Excerpts from a dataset:

───

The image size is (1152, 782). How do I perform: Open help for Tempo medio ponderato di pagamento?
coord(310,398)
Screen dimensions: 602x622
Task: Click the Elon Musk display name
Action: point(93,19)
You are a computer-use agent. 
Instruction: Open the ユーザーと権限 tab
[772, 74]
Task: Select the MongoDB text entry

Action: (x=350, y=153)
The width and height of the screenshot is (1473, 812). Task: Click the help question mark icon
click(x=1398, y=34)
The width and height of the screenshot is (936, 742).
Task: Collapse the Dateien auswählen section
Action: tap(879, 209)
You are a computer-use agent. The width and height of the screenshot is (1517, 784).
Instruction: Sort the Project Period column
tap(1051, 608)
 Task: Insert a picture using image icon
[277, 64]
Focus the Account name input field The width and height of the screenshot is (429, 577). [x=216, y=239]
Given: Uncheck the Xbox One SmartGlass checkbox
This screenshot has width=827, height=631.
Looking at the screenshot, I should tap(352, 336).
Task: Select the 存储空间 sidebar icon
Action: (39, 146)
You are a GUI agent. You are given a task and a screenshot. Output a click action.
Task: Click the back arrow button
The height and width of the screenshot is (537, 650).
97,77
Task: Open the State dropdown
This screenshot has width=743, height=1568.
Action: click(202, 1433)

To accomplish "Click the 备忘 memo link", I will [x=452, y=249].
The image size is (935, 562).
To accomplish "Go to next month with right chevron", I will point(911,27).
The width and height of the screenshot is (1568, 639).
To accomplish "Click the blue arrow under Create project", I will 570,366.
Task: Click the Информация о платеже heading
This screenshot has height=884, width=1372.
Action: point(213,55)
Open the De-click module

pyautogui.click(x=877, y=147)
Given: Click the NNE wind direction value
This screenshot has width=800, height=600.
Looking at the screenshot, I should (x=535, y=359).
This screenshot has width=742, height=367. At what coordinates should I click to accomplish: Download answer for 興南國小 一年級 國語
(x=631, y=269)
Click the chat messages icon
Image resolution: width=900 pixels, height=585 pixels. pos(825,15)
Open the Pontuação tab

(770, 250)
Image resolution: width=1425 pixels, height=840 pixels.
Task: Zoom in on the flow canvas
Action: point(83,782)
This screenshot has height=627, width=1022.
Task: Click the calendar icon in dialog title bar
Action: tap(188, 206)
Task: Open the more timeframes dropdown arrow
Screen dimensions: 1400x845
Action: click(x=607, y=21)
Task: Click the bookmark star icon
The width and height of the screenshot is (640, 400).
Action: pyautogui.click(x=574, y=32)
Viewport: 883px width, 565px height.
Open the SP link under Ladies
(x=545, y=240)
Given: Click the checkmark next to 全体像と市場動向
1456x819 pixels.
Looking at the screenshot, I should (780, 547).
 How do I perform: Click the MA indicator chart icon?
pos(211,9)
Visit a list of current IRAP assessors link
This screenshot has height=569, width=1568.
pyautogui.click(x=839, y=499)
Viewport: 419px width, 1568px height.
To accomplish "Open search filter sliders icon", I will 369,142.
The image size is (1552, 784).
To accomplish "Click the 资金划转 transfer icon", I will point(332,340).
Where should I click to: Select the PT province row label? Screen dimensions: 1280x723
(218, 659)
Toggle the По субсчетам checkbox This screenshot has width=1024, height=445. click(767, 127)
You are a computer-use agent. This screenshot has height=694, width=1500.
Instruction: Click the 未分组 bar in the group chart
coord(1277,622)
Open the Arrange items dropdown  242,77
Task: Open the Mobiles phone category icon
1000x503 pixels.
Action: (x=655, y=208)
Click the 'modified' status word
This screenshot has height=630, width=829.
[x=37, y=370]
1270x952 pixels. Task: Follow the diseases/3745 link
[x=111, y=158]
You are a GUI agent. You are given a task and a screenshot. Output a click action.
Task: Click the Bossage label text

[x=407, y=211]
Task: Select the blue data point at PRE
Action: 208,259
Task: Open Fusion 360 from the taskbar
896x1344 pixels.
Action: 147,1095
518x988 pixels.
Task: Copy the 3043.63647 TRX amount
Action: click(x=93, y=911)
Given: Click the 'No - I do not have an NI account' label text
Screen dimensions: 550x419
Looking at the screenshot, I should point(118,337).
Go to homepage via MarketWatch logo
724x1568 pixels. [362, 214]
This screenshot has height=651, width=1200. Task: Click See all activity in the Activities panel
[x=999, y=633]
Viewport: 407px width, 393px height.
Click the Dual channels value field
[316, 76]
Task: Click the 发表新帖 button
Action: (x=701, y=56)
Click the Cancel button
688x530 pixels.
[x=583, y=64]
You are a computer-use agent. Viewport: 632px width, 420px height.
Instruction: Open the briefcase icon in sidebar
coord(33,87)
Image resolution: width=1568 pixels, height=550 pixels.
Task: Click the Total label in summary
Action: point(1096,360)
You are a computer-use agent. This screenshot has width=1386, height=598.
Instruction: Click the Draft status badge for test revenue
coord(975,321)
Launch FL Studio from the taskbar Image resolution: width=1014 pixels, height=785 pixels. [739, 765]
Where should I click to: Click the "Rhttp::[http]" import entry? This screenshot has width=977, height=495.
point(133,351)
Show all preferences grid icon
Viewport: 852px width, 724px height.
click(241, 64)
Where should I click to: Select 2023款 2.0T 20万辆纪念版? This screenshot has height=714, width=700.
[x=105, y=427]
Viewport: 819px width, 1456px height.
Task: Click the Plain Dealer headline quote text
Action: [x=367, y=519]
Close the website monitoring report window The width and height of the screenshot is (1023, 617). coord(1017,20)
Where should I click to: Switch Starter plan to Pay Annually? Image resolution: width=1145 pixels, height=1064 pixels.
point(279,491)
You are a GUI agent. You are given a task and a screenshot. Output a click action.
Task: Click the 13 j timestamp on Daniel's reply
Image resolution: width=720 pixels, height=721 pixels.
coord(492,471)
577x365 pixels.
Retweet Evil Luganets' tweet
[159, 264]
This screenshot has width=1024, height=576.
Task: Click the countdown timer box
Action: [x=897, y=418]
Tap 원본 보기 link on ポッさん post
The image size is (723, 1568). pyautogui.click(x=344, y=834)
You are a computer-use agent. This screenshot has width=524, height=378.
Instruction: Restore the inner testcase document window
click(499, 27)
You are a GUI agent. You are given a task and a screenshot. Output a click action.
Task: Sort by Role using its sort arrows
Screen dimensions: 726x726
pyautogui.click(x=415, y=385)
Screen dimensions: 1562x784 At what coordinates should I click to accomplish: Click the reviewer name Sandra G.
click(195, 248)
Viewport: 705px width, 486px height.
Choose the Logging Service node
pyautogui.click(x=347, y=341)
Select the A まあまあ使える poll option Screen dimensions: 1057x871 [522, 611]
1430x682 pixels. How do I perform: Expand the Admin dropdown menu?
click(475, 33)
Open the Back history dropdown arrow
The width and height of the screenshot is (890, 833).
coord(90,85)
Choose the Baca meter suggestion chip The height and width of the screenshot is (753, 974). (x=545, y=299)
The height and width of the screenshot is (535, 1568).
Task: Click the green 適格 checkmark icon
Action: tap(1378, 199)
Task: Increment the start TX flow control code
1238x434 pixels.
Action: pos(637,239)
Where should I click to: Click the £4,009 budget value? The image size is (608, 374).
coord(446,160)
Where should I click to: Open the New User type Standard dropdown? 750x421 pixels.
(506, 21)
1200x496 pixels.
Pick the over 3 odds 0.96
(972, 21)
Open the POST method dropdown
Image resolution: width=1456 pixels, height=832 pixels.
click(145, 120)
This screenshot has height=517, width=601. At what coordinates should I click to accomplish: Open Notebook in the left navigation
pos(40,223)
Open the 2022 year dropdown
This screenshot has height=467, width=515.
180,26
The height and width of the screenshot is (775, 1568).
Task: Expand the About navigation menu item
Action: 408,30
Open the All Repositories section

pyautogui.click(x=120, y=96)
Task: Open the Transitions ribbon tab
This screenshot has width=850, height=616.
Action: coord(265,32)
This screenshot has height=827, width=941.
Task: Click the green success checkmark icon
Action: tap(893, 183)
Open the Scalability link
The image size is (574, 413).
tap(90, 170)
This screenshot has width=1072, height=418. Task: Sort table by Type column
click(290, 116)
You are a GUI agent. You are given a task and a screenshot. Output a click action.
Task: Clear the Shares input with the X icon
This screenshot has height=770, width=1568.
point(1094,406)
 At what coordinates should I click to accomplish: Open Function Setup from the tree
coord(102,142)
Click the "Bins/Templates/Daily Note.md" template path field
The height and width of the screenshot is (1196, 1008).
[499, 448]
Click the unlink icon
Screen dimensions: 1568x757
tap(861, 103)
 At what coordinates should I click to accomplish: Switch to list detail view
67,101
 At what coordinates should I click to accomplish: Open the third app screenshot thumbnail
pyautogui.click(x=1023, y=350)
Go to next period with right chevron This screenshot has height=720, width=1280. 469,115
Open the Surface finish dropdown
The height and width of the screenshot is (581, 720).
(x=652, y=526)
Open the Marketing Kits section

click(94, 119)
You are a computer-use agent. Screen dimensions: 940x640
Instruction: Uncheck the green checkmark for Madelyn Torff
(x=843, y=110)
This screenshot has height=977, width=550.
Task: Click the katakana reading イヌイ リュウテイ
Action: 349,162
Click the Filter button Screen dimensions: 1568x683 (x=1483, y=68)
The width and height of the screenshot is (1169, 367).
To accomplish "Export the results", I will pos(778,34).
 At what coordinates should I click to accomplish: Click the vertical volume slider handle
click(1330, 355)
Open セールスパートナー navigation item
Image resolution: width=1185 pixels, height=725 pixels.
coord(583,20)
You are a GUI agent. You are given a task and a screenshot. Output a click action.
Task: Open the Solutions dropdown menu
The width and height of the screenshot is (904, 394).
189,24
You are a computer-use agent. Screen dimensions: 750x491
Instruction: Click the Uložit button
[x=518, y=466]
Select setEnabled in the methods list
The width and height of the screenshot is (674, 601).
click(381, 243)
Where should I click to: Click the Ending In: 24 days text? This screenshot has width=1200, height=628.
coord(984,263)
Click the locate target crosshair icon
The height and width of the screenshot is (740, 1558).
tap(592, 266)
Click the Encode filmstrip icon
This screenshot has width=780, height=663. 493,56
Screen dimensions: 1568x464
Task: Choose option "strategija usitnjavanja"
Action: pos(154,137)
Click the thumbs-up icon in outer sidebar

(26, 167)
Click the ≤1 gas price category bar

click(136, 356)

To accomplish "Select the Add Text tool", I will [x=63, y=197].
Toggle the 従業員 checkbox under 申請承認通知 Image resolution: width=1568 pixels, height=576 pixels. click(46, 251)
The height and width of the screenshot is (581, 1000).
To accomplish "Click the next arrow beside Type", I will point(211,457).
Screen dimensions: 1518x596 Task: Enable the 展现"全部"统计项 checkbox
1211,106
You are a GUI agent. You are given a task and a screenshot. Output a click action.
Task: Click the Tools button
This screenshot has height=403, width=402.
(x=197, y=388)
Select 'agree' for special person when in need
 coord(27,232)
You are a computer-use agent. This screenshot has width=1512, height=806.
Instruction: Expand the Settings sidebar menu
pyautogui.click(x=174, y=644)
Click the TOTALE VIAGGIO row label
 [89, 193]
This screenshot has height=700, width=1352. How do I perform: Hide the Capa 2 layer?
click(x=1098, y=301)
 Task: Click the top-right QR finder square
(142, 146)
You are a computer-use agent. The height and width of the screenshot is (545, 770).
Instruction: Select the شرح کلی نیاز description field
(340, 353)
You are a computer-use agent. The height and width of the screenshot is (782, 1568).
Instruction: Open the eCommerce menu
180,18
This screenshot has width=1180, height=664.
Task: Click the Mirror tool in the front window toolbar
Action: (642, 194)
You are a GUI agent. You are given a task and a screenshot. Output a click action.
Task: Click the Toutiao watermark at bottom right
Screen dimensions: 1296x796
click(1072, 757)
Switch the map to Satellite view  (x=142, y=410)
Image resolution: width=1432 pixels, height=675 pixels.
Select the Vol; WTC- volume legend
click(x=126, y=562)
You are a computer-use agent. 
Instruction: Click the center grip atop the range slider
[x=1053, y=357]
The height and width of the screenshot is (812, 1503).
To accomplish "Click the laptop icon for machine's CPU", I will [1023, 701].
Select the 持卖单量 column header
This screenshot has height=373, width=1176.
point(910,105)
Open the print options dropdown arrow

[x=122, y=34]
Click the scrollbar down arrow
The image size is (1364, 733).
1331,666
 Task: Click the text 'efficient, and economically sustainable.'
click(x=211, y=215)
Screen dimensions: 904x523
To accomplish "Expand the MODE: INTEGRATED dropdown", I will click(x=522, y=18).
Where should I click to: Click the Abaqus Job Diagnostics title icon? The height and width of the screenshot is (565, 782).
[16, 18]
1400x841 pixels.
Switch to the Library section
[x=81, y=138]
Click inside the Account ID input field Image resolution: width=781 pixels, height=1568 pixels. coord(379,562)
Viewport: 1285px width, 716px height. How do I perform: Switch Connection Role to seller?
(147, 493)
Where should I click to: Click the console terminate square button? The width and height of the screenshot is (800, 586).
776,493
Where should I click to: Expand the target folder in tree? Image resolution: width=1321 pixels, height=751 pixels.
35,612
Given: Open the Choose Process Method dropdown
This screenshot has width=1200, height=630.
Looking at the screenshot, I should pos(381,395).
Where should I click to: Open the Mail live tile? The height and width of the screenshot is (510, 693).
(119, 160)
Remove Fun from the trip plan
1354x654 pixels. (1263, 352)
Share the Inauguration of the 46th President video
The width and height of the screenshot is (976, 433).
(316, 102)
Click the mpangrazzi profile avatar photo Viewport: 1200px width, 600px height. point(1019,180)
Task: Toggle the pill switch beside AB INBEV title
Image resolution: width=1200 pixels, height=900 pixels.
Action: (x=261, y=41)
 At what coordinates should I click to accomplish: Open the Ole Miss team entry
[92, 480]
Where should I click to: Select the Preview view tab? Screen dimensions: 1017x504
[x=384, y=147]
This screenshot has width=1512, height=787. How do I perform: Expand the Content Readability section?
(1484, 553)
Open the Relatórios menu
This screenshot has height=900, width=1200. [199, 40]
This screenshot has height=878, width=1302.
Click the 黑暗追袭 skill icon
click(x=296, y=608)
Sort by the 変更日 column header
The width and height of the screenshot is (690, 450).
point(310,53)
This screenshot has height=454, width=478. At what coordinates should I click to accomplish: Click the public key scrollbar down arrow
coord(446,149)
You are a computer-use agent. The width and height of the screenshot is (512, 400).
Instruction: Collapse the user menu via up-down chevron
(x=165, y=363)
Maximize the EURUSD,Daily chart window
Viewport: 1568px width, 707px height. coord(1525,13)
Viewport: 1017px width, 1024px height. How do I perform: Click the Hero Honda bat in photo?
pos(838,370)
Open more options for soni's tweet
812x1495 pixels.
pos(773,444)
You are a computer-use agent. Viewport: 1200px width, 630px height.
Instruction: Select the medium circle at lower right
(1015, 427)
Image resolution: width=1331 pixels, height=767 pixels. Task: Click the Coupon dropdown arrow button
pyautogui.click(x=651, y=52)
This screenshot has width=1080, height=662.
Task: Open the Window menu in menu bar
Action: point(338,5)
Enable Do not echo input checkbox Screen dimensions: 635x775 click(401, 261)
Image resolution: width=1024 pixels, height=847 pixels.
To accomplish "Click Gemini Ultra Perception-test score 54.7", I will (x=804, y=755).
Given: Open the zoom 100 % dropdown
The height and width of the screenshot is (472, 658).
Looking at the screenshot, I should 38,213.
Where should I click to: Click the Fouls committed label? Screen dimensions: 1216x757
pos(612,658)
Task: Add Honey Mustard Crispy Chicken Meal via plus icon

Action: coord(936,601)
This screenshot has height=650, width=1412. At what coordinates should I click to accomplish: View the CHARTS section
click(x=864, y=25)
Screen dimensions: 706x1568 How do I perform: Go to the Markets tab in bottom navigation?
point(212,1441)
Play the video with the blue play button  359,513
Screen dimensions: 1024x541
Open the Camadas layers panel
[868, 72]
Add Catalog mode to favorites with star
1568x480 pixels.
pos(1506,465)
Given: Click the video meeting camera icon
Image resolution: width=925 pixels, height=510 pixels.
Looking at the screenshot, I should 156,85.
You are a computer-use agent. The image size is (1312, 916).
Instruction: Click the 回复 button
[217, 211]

───

[Exercise brief]: Check each line above for "video" and state how many match, answering with only the number.

[Solution to this task]: 3